Implement algorithms (sorting, graph traversal, interval scheduling) where correctness is critical and edge cases are easy to miss.

crucis init --name interval_system --no-agent
# Define tasks: merge_intervals, insert_interval, find_free_slots
crucis run

Multi-task objectives let you verify each function independently. See the interval system example in the How It Works page.

Adversarial hardening catches edge cases that manual refactoring tests typically miss.

Existing codebase refactor

Add a new module or refactor behavior in an existing project. Use context_files to feed your project's patterns into prompts and existing_tests as a regression gate.

crucis init --existing-codebase --name config_loader
# Set target_files, context_files, existing_tests in objective.yaml
crucis run

See Existing Codebase Quickstart.

The existing-codebase quickstart integrates Crucis without restructuring your project.

Data pipeline validation

Define a data transformation pipeline with input/output contracts.
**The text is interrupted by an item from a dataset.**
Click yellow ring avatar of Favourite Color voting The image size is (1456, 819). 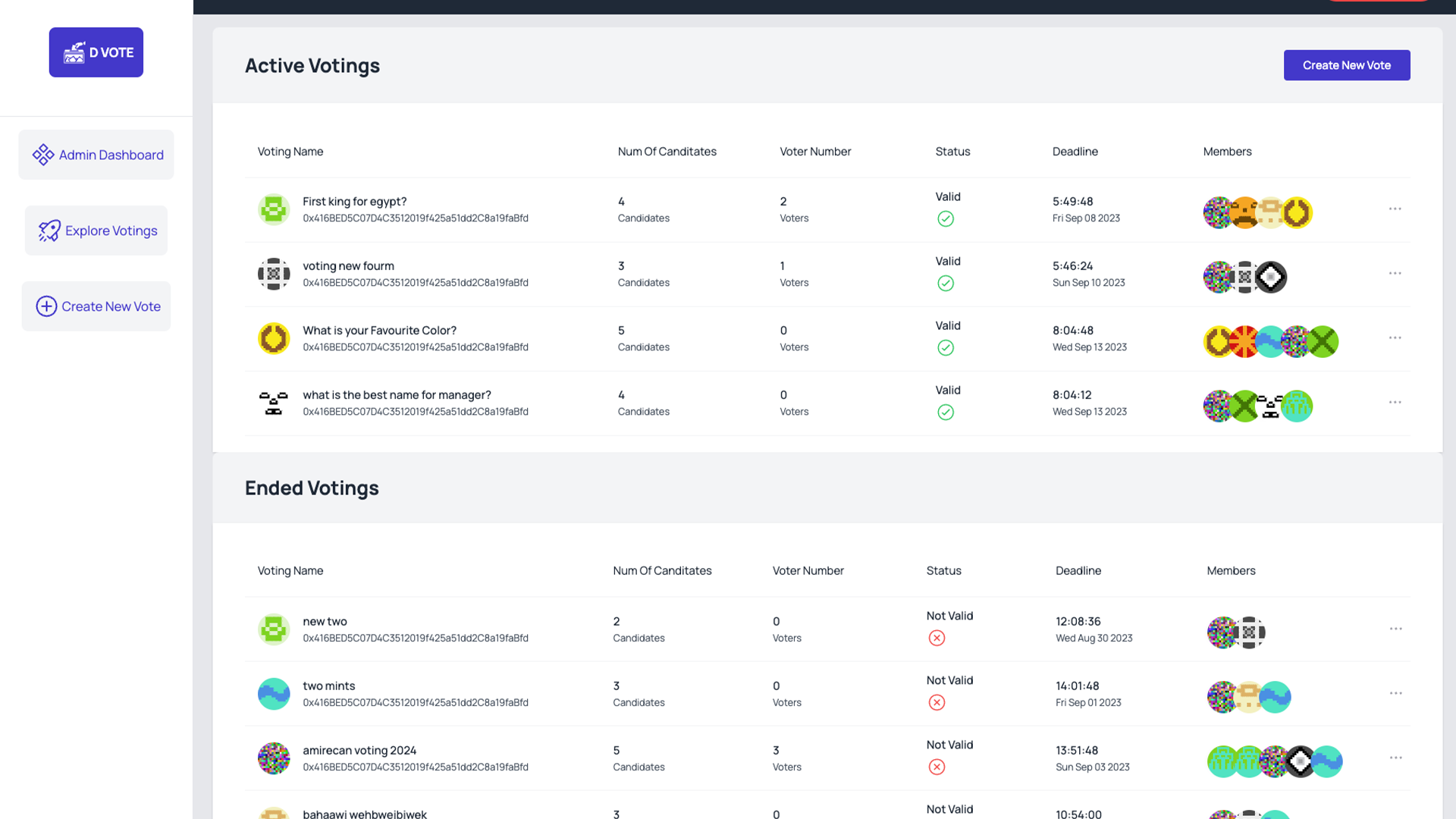click(274, 338)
Auto-holdout evals (the last ~20% of your examples, automatically reserved) verify the pipeline handles unseen data shapes.
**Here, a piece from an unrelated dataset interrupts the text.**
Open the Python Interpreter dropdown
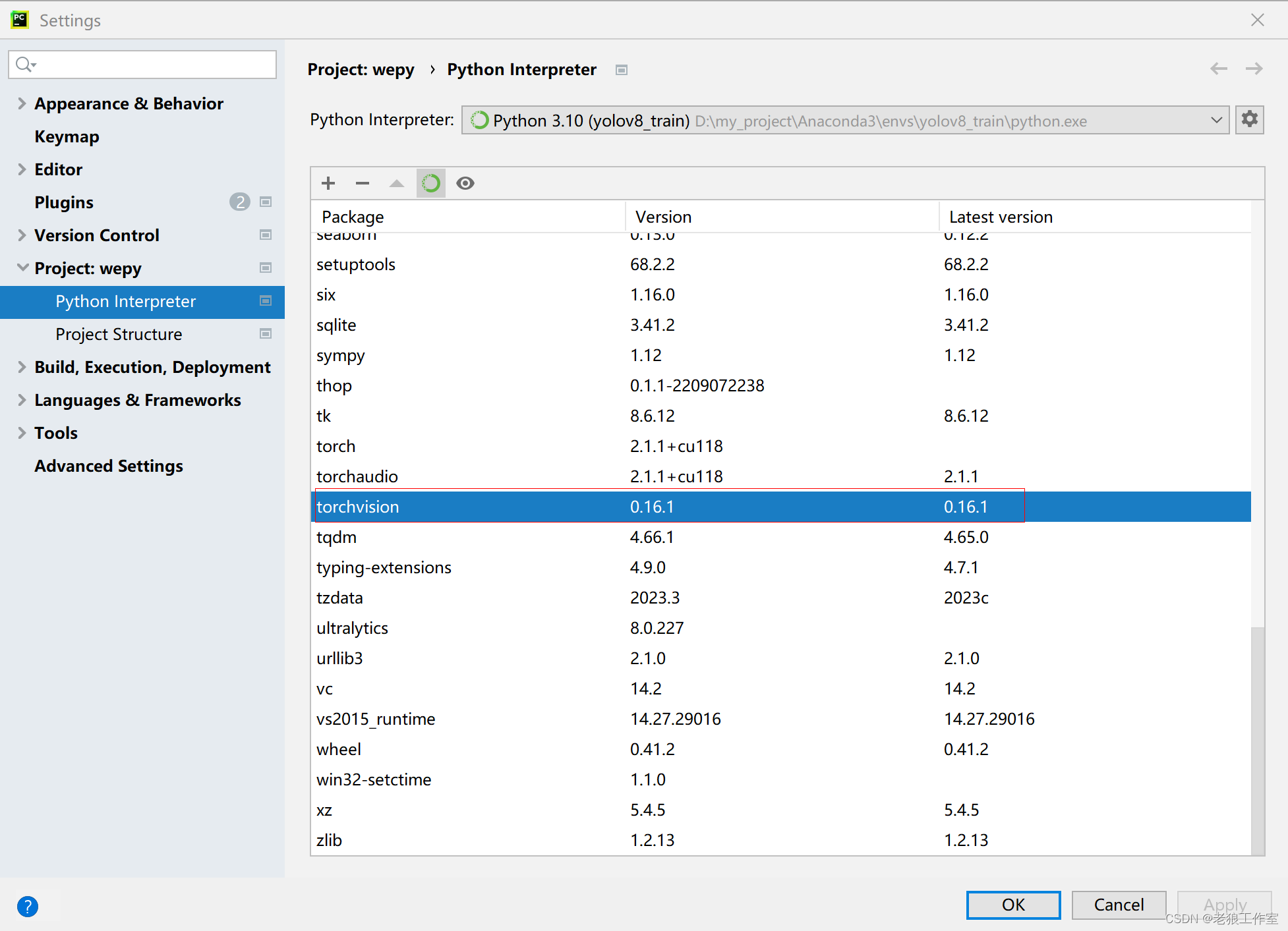The height and width of the screenshot is (931, 1288). pyautogui.click(x=1216, y=121)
crucis init --name etl_pipeline --no-agent
# Define tasks for each transformation step
crucis run

Holdout verification ensures pipelines produce correct output on unseen inputs.

Multi-task API

Generate and verify multiple related endpoint handlers in one objective. Each task maps to one handler function, all sharing the same target file.

behaviors:
  - "Users are assigned sequential integer IDs"
  - "Created users are retrievable by ID"
tasks:
  - name: create_user
    description: Create a new user and return the user dict.
    target_files: ["src/handlers.py"]
    examples:
      - input: "({'name': 'alice'},)"
        output: "{'id': 1, 'name': 'alice'}"
  - name: get_user
    description: Retrieve a user by ID.
    target_files: ["src/handlers.py"]
    examples:
      - input: "(1,)"
        output: "{'id': 1, 'name': 'alice'}"

Just write examples: — the last ~20% are automatically held out as hidden evals.

crucis run --task create_user
crucis run --task get_user

Constraint profiles enforce response schemas and error handling patterns automatically.